Author: Richard Plangger <[email protected]>
Branch: vecopt2
Changeset: r77104:df7310e361b1
Date: 2015-04-01 14:35 +0200
http://bitbucket.org/pypy/pypy/changeset/df7310e361b1/

Log:    memory reference now correctly tracks if bytes overlap (previously
        the cell stride was ignored)

diff --git a/rpython/jit/metainterp/optimizeopt/dependency.py 
b/rpython/jit/metainterp/optimizeopt/dependency.py
--- a/rpython/jit/metainterp/optimizeopt/dependency.py
+++ b/rpython/jit/metainterp/optimizeopt/dependency.py
@@ -190,12 +190,13 @@
                 pass
         # handle fail args
         op = self.operations[guard_idx]
-        for arg in op.getfailargs():
-            try:
-                def_idx = tracker.definition_index(arg)
-                self._put_edge(def_idx, guard_idx, arg)
-            except KeyError:
-                assert False
+        if op.getfailargs():
+            for arg in op.getfailargs():
+                try:
+                    def_idx = tracker.definition_index(arg)

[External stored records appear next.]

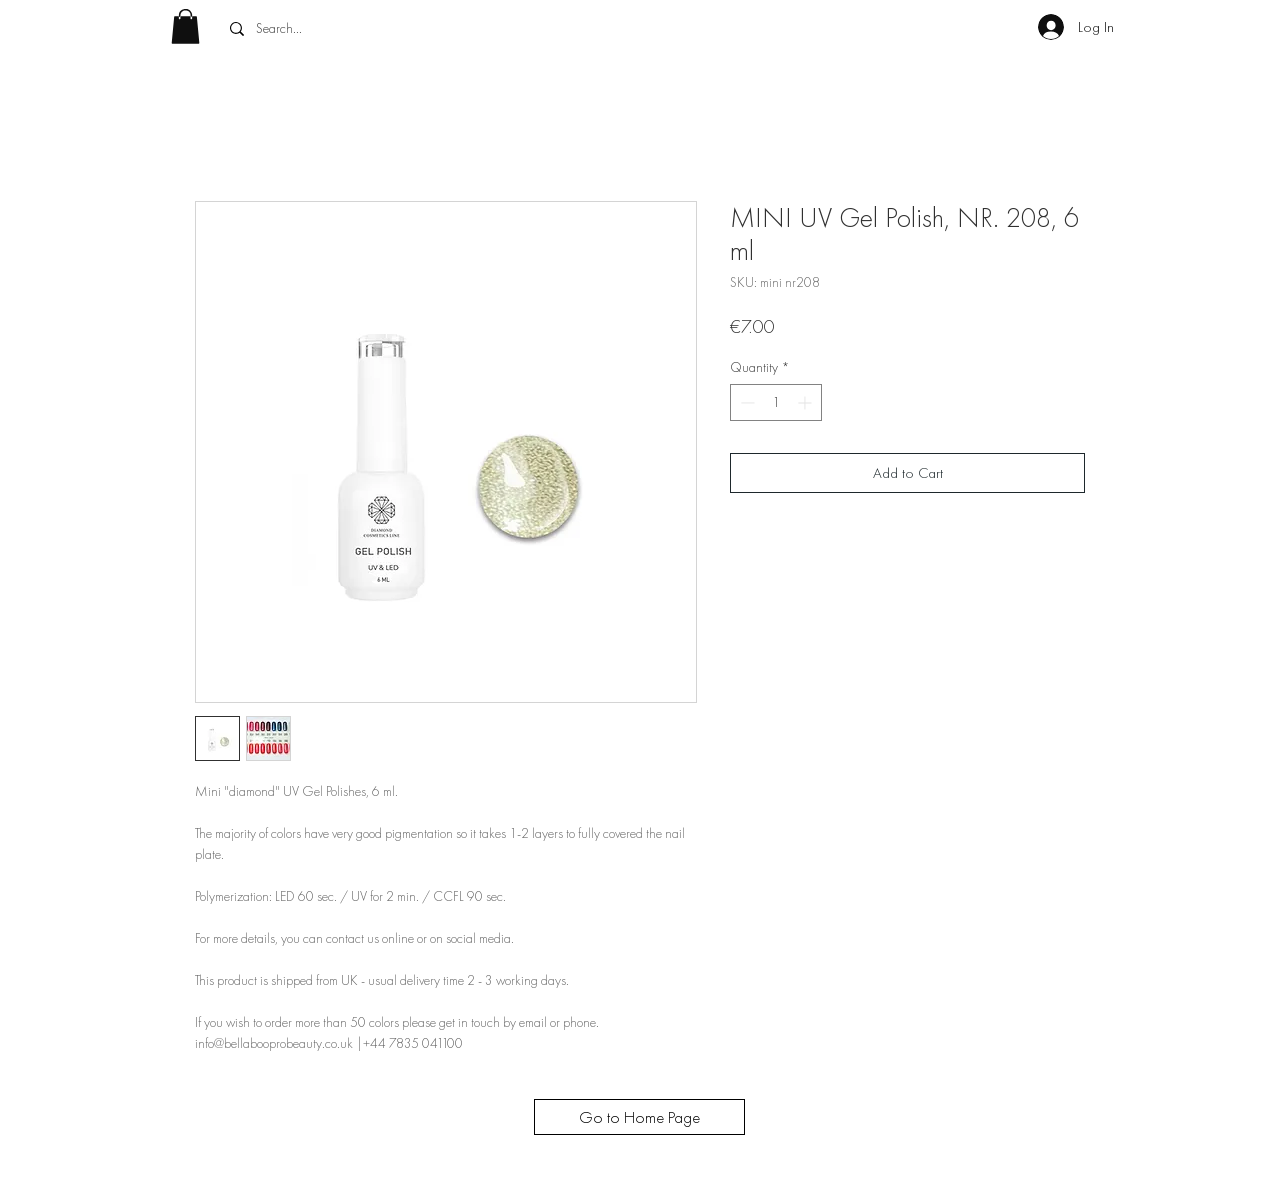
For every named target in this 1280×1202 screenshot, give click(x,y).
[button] (185, 26)
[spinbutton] (776, 402)
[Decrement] (745, 402)
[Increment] (806, 402)
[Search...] (368, 29)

+                    self._put_edge(def_idx, guard_idx, arg)
+                except KeyError:
+                    assert False
         #
         # guards check overflow or raise are directly dependent
         # find the first non guard operation
@@ -613,6 +614,7 @@
     will result in the linear combination i0 * (2/1) + 2
     """
     def __init__(self, array, origin, descr):
+        assert descr is not None
         self.array = array
         self.origin = origin
         self.descr = descr
@@ -623,15 +625,21 @@
     def is_adjacent_to(self, other):
         """ this is a symmetric relation """
         match, off = self.calc_difference(other)
-        if match:
-            return off == 1 or off == -1
+        stride = self.stride()
+        if match and stride != 0:
+            return abs(off) - stride == 0
         return False
 
+    def stride(self):
+        """ the stride in bytes """
+        return self.descr.get_item_size_in_bytes()
+
     def is_adjacent_after(self, other):
         """ the asymetric relation to is_adjacent_to """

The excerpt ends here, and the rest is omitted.